+++ Data lines +++
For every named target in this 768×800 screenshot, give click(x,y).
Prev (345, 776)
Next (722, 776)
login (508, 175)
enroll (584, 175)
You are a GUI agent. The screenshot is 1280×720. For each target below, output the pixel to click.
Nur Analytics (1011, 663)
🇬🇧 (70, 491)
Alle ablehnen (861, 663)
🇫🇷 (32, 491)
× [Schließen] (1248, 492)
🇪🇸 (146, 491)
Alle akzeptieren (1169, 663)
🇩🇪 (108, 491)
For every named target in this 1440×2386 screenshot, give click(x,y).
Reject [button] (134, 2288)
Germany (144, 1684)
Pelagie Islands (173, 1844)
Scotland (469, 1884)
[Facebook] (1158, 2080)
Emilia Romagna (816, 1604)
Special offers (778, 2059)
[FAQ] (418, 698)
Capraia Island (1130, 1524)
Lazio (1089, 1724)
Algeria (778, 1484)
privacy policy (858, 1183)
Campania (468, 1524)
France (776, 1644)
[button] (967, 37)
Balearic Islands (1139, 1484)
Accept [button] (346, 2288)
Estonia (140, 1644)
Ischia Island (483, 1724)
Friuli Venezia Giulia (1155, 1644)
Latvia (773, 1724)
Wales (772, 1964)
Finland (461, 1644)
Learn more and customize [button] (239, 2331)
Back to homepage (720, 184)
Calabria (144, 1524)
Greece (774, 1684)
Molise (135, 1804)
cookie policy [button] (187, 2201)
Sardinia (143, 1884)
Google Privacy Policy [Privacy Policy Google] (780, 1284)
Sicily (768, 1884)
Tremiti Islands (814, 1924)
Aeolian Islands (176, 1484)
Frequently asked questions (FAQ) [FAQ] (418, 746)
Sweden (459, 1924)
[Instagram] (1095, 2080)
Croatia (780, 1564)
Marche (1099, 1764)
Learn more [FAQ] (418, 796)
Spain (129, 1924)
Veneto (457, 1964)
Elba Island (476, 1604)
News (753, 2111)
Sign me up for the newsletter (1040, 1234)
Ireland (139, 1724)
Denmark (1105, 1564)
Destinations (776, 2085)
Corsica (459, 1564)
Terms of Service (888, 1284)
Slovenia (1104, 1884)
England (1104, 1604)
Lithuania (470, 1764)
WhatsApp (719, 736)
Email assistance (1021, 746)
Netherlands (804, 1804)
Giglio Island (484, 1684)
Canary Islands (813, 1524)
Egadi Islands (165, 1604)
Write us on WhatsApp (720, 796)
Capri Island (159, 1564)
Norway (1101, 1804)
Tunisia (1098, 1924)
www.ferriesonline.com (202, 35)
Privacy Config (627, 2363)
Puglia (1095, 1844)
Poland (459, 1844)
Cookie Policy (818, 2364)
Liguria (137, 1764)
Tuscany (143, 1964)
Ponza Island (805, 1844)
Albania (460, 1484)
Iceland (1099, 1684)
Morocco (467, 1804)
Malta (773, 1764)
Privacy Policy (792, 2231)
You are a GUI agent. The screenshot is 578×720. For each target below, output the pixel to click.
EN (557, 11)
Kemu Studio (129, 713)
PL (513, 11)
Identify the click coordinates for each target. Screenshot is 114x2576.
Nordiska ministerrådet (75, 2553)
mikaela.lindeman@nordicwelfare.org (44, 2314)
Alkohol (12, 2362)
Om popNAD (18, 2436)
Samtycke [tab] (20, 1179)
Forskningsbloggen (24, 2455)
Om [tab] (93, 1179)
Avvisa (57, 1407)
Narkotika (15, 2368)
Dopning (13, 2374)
+++
### Task details
Reproduce all of the material above with every "[button]" replaced by "[control]", keeping everything else unchanged.

### Answer below
For every named target in this 768×800 screenshot, give click(x,y).
Prev (345, 776)
Next (722, 776)
login (508, 175)
enroll (584, 175)
You are a GUI agent. The screenshot is 1280×720. For each target below, output the pixel to click.
Nur Analytics (1011, 663)
🇬🇧 (70, 491)
Alle ablehnen (861, 663)
🇫🇷 (32, 491)
× [Schließen] (1248, 492)
🇪🇸 (146, 491)
Alle akzeptieren (1169, 663)
🇩🇪 (108, 491)
For every named target in this 1440×2386 screenshot, give click(x,y).
Reject [control] (134, 2288)
Germany (144, 1684)
Pelagie Islands (173, 1844)
Scotland (469, 1884)
[Facebook] (1158, 2080)
Emilia Romagna (816, 1604)
Special offers (778, 2059)
[FAQ] (418, 698)
Capraia Island (1130, 1524)
Lazio (1089, 1724)
Algeria (778, 1484)
privacy policy (858, 1183)
Campania (468, 1524)
France (776, 1644)
[control] (967, 37)
Balearic Islands (1139, 1484)
Accept [control] (346, 2288)
Estonia (140, 1644)
Ischia Island (483, 1724)
Friuli Venezia Giulia (1155, 1644)
Latvia (773, 1724)
Wales (772, 1964)
Finland (461, 1644)
Learn more and customize [control] (239, 2331)
Back to homepage (720, 184)
Calabria (144, 1524)
Greece (774, 1684)
Molise (135, 1804)
cookie policy [control] (187, 2201)
Sardinia (143, 1884)
Google Privacy Policy [Privacy Policy Google] (780, 1284)
Sicily (768, 1884)
Tremiti Islands (814, 1924)
Aeolian Islands (176, 1484)
Frequently asked questions (FAQ) [FAQ] (418, 746)
Sweden (459, 1924)
[Instagram] (1095, 2080)
Croatia (780, 1564)
Marche (1099, 1764)
Learn more [FAQ] (418, 796)
Spain (129, 1924)
Veneto (457, 1964)
Elba Island (476, 1604)
News (753, 2111)
Sign me up for the newsletter (1040, 1234)
Ireland (139, 1724)
Denmark (1105, 1564)
Destinations (776, 2085)
Corsica (459, 1564)
Terms of Service (888, 1284)
Slovenia (1104, 1884)
England (1104, 1604)
Lithuania (470, 1764)
WhatsApp (719, 736)
Email assistance (1021, 746)
Netherlands (804, 1804)
Giglio Island (484, 1684)
Canary Islands (813, 1524)
Egadi Islands (165, 1604)
Write us on WhatsApp (720, 796)
Capri Island (159, 1564)
Norway (1101, 1804)
Tunisia (1098, 1924)
www.ferriesonline.com (202, 35)
Privacy Config (627, 2363)
Puglia (1095, 1844)
Poland (459, 1844)
Cookie Policy (818, 2364)
Liguria (137, 1764)
Tuscany (143, 1964)
Ponza Island (805, 1844)
Albania (460, 1484)
Iceland (1099, 1684)
Morocco (467, 1804)
Malta (773, 1764)
Privacy Policy (792, 2231)
You are a GUI agent. The screenshot is 578×720. For each target below, output the pixel to click.
EN (557, 11)
Kemu Studio (129, 713)
PL (513, 11)
Identify the click coordinates for each target. Screenshot is 114x2576.
Nordiska ministerrådet (75, 2553)
mikaela.lindeman@nordicwelfare.org (44, 2314)
Alkohol (12, 2362)
Om popNAD (18, 2436)
Samtycke [tab] (20, 1179)
Forskningsbloggen (24, 2455)
Om [tab] (93, 1179)
Avvisa (57, 1407)
Narkotika (15, 2368)
Dopning (13, 2374)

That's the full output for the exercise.